According to Garry Leech, writing in the New York-based Colombia Journal:
The para-politics scandal has its roots in allegations made following the March 2006 congressional and municipal elections that paramilitary leaders had worked closely with right-wing pro-Uribe candidates in northern Colombia to ensure their victory at the polls. The scandal escalated dramatically following the seizure of a laptop belonging to [United Self-Defense Forces of Colombia] AUC commander Rodrigo Tovar, also known as "Jorge 40." The laptop was not delivered to authorities as part of the demobilization process; it was discovered in the possession of Tovar’s right-hand man when he was arrested in early 2006.

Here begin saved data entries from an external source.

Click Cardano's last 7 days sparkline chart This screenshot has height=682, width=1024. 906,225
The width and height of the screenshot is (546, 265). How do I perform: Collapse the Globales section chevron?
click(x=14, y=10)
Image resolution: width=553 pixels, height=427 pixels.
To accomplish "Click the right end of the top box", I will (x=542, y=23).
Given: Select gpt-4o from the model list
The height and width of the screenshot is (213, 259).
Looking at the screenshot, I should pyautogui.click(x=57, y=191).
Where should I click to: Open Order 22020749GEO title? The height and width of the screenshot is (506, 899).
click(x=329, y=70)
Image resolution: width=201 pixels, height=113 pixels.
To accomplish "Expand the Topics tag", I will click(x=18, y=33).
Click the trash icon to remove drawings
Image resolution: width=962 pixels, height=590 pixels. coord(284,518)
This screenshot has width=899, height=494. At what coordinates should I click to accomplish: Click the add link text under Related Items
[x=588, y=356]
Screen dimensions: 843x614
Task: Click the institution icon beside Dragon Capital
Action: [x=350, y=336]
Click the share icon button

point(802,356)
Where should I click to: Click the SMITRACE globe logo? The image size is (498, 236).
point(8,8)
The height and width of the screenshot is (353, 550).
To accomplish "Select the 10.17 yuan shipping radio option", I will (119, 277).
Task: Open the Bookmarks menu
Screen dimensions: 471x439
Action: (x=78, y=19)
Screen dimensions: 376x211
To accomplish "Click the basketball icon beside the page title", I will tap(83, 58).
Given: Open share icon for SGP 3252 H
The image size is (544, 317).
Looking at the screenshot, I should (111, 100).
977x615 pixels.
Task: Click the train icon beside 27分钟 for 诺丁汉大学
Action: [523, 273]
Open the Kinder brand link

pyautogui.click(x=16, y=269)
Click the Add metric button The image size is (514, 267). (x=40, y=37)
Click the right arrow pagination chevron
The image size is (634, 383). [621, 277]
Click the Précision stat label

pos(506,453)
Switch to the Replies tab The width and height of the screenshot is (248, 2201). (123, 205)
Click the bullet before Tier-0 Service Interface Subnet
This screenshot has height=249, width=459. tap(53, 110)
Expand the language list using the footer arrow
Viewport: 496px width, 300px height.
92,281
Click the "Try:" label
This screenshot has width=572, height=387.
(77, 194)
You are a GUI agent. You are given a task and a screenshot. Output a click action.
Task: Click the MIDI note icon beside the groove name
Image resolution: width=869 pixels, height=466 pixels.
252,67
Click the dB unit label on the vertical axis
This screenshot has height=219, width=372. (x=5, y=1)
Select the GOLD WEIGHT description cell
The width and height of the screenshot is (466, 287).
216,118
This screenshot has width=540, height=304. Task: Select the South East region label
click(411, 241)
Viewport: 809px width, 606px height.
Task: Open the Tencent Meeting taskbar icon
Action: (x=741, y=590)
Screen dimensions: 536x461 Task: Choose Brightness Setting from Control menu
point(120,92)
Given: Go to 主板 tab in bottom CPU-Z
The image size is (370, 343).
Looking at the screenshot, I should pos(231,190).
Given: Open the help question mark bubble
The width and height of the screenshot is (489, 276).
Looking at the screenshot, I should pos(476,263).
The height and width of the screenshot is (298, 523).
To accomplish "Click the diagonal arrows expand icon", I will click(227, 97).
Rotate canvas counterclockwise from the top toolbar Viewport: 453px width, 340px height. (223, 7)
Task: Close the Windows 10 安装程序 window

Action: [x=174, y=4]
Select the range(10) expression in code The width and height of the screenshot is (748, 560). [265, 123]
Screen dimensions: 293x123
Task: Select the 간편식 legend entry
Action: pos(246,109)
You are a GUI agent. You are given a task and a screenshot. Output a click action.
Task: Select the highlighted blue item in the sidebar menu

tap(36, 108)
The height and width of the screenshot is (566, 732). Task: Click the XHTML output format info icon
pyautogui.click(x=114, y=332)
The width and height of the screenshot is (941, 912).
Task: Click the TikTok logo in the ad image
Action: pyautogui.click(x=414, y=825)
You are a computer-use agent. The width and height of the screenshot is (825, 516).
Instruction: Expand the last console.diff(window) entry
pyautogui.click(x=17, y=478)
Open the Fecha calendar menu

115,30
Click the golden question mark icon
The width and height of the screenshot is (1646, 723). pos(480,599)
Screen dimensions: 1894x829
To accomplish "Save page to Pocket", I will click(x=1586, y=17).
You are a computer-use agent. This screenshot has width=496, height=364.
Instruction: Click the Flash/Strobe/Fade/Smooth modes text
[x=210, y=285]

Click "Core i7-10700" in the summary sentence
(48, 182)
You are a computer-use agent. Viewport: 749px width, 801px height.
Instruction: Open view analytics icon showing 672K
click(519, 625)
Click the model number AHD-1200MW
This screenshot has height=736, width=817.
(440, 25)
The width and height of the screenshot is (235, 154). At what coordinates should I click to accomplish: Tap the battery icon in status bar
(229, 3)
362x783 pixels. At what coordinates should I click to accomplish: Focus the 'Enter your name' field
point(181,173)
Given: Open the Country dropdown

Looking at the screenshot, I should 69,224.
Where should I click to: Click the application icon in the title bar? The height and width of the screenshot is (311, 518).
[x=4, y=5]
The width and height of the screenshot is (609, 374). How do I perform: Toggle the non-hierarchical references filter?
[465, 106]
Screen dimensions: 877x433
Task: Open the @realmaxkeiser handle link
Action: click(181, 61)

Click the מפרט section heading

According to Colombia's attorney general's office, the laptop contained evidence that unemployed peasants in northern Colombia were paid to impersonate paramilitary fighters and to participate in the demobilization process while real paramilitaries continued committing crimes. These crimes, according to information on the laptop, included the killing of 558 individuals in just one region of northern Colombia during the cease-fire. The laptop also contained evidence of paramilitary links to local and national politicians as well as to state security forces. It is the information found on Tovar's laptop that spawned the para-politics investigation, not confessions or evidence obtained under the Justice and Peace Law.
It has long been known that the CIA and related U.S. intelligence agencies have utilized narcotraffickers and far-right paramilitary gangs as intelligence assets and "special warfare groups," particularly when the Agency and their local allies targeted left-wing political forces for extermination.
In Argentina for example, during the "dirty war" that followed the 1976 neofascist coup d'etat by the Argentine military, the CIA directly collaborated with Propaganda Due (P2) Nazis connected with José López Rega's notorious Triple A (Argentine Anticommunist Alliance) death squad in the transcontinental snatch-and-kill program known as Operation Condor.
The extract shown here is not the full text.